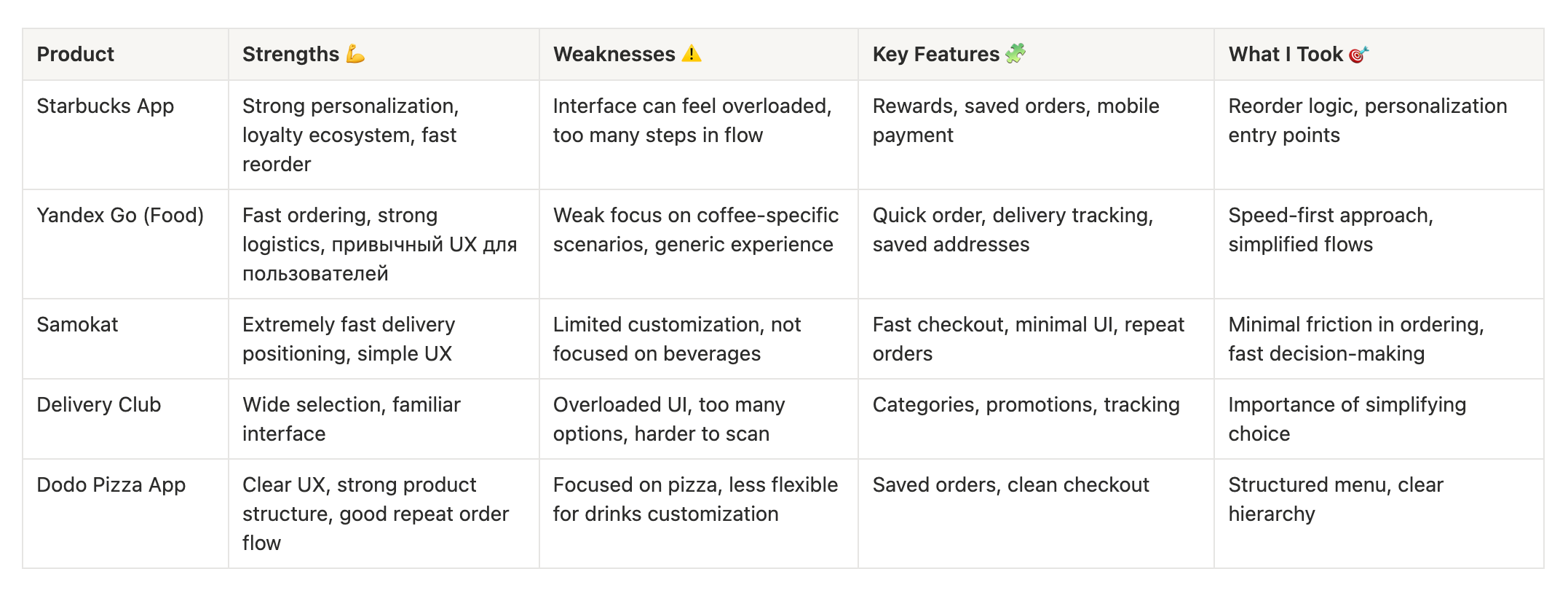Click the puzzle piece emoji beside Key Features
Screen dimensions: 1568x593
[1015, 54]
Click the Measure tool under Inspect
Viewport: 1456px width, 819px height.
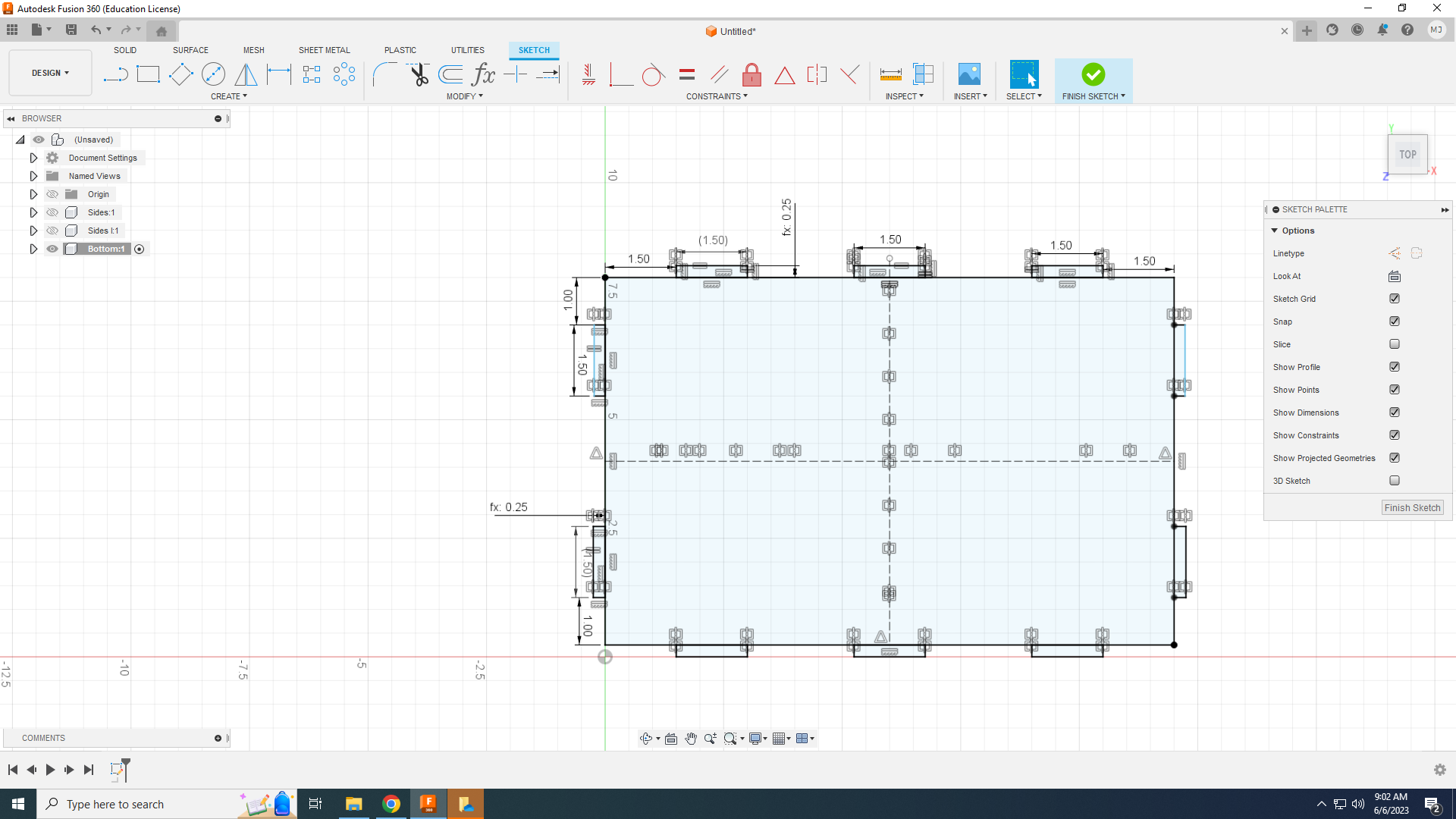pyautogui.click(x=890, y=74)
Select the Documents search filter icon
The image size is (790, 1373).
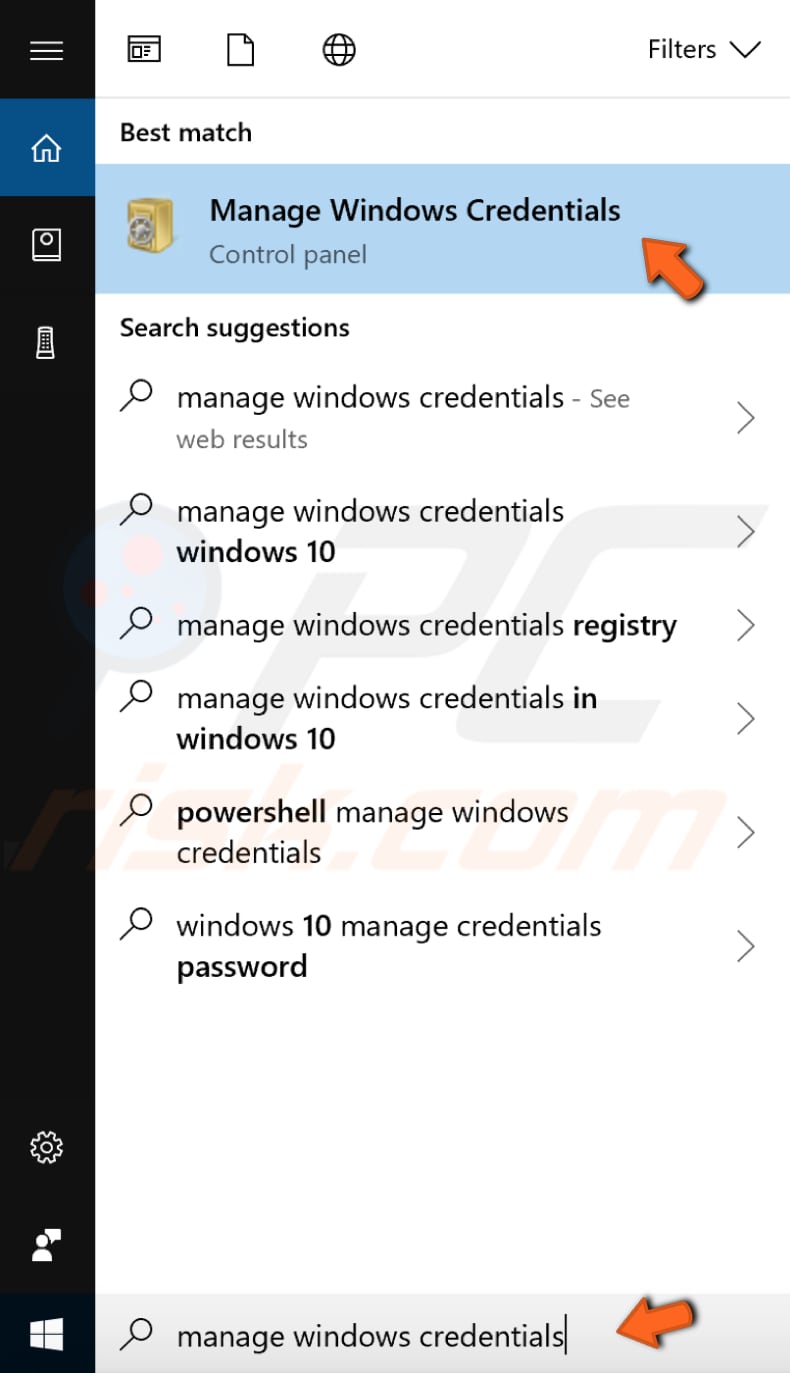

§

> Task to complete: Could you copy the material above word for word, leaving out the pictures?

> Solution below:
Click the puzzle piece emoji beside Key Features
Screen dimensions: 1568x593
[1015, 54]
Click the Measure tool under Inspect
Viewport: 1456px width, 819px height.
pyautogui.click(x=890, y=74)
Select the Documents search filter icon
The image size is (790, 1373).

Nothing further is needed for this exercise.